#### Given records
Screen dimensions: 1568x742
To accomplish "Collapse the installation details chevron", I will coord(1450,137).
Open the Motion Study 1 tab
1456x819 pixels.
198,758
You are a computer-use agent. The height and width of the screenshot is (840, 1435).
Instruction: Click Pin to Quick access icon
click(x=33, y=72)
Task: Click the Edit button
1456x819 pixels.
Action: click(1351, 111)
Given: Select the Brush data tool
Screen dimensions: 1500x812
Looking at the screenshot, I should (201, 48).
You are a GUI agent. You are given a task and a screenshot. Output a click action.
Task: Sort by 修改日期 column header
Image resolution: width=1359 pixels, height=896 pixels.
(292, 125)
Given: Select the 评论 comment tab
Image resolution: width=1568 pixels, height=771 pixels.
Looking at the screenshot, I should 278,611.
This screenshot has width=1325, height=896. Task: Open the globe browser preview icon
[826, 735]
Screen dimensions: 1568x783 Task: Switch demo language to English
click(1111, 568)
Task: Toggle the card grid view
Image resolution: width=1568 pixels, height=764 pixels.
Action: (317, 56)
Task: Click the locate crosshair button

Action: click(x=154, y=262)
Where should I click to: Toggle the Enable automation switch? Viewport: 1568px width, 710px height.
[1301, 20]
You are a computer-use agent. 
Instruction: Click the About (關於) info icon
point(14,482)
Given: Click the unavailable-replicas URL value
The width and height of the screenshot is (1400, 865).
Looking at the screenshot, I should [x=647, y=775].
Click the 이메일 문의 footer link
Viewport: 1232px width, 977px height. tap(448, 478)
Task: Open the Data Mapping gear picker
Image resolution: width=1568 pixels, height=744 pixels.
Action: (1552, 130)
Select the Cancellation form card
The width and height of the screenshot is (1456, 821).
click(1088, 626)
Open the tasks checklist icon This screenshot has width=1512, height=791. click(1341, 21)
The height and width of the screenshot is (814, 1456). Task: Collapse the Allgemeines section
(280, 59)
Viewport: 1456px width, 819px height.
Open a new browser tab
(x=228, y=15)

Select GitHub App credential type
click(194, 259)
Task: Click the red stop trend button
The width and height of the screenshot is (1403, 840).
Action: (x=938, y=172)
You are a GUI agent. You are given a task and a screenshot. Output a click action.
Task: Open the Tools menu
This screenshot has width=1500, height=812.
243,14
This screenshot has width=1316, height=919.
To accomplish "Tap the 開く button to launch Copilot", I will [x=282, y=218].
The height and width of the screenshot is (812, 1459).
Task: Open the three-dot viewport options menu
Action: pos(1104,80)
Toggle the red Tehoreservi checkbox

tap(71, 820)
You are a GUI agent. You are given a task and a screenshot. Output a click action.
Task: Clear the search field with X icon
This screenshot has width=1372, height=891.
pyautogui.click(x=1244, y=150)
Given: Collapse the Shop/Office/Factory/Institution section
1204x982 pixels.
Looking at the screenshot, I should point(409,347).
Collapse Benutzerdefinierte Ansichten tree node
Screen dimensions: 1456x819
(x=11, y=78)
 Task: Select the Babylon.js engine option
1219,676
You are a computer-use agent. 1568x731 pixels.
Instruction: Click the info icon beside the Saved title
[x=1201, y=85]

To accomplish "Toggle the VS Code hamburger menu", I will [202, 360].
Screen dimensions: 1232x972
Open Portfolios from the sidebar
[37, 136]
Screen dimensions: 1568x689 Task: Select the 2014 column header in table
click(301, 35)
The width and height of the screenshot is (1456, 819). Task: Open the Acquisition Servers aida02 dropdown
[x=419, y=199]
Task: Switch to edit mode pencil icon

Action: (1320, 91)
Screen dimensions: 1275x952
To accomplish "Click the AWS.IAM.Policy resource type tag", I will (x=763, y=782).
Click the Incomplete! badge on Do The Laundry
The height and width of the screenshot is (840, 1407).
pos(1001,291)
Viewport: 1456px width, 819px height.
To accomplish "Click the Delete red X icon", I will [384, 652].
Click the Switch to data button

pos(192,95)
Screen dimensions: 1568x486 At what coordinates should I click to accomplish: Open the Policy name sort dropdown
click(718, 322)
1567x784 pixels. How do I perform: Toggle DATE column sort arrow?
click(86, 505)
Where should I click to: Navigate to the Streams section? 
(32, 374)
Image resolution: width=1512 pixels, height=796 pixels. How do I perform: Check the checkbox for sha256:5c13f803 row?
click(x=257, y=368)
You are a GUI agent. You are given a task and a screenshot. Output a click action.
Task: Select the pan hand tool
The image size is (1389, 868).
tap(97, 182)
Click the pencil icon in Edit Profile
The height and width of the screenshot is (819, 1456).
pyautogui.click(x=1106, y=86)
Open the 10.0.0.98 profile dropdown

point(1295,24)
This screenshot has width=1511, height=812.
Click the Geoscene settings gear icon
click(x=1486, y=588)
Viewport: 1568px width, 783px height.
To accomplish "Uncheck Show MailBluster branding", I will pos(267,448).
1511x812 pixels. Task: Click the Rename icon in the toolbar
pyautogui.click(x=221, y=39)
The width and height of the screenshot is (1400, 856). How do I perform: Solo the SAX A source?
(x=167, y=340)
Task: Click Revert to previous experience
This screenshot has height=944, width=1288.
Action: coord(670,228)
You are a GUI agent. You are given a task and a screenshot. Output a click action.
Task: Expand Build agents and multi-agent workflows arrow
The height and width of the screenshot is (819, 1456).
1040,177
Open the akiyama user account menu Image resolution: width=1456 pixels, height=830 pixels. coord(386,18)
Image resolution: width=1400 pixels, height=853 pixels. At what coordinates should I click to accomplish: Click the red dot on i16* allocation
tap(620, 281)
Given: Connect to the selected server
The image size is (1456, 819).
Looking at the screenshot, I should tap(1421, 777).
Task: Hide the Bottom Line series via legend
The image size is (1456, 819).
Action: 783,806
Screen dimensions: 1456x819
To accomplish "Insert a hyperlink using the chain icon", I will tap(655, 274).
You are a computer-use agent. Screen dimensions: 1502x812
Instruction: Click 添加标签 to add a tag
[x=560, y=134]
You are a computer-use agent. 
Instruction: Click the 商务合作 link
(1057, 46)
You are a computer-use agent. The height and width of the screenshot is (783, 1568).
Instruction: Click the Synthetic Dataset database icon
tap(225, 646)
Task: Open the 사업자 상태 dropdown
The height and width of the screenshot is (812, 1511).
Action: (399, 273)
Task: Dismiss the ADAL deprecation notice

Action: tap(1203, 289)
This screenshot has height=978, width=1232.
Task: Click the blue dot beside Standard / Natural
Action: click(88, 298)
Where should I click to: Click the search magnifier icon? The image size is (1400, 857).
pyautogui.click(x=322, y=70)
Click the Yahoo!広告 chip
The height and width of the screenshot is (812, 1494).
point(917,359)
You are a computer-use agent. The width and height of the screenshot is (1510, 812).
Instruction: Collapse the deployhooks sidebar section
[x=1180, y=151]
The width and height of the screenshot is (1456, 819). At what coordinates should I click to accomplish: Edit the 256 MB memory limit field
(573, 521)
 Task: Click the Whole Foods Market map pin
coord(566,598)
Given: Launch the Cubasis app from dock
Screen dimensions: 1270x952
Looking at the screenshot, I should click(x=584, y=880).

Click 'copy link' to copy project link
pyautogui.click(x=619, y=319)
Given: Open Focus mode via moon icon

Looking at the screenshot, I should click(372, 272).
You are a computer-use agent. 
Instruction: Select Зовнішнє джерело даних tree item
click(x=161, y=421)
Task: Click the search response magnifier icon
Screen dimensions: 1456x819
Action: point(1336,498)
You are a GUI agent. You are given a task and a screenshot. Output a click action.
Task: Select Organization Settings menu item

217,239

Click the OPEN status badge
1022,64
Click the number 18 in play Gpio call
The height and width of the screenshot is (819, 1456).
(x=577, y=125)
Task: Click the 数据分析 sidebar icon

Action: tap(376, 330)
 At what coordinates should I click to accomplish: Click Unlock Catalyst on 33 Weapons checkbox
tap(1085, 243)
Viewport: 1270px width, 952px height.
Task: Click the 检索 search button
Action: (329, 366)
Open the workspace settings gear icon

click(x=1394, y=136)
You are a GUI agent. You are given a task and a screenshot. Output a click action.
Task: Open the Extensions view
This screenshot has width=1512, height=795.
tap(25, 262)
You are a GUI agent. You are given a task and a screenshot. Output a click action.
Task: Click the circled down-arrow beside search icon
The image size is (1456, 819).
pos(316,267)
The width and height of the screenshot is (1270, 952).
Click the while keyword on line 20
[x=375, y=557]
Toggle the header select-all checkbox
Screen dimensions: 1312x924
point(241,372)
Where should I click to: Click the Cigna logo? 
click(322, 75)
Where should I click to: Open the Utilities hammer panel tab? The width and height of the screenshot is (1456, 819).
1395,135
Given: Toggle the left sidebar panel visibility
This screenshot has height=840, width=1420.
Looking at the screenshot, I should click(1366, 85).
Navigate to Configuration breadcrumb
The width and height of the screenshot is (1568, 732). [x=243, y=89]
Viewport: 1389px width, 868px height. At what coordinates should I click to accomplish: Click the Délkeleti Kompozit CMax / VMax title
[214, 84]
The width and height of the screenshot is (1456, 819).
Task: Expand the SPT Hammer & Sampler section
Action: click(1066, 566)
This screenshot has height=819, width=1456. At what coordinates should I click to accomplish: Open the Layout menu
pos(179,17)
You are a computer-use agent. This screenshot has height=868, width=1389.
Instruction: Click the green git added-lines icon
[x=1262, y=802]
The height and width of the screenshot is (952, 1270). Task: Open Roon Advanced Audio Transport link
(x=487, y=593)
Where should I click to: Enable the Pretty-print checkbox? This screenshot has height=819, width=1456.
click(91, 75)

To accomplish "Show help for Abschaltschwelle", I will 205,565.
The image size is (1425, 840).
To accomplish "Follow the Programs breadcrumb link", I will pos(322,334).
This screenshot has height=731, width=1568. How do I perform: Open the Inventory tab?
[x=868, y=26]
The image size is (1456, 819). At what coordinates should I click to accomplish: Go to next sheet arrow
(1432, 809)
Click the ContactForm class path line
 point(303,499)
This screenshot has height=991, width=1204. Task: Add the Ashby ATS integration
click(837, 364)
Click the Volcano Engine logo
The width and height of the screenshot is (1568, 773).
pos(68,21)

#### What is needed
Repeat, exactly as they stand above, the lines from the line with "The image size is (1389, 868)." to the line with "Given: Connect to the selected server", both lines included.

#### Completed task
The image size is (1389, 868).
tap(97, 182)
Click the pencil icon in Edit Profile
The height and width of the screenshot is (819, 1456).
pyautogui.click(x=1106, y=86)
Open the 10.0.0.98 profile dropdown

point(1295,24)
This screenshot has width=1511, height=812.
Click the Geoscene settings gear icon
click(x=1486, y=588)
Viewport: 1568px width, 783px height.
To accomplish "Uncheck Show MailBluster branding", I will pos(267,448).
1511x812 pixels. Task: Click the Rename icon in the toolbar
pyautogui.click(x=221, y=39)
The width and height of the screenshot is (1400, 856). How do I perform: Solo the SAX A source?
(x=167, y=340)
Task: Click Revert to previous experience
This screenshot has height=944, width=1288.
Action: coord(670,228)
You are a GUI agent. You are given a task and a screenshot. Output a click action.
Task: Expand Build agents and multi-agent workflows arrow
The height and width of the screenshot is (819, 1456).
1040,177
Open the akiyama user account menu Image resolution: width=1456 pixels, height=830 pixels. coord(386,18)
Image resolution: width=1400 pixels, height=853 pixels. At what coordinates should I click to accomplish: Click the red dot on i16* allocation
tap(620, 281)
Given: Connect to the selected server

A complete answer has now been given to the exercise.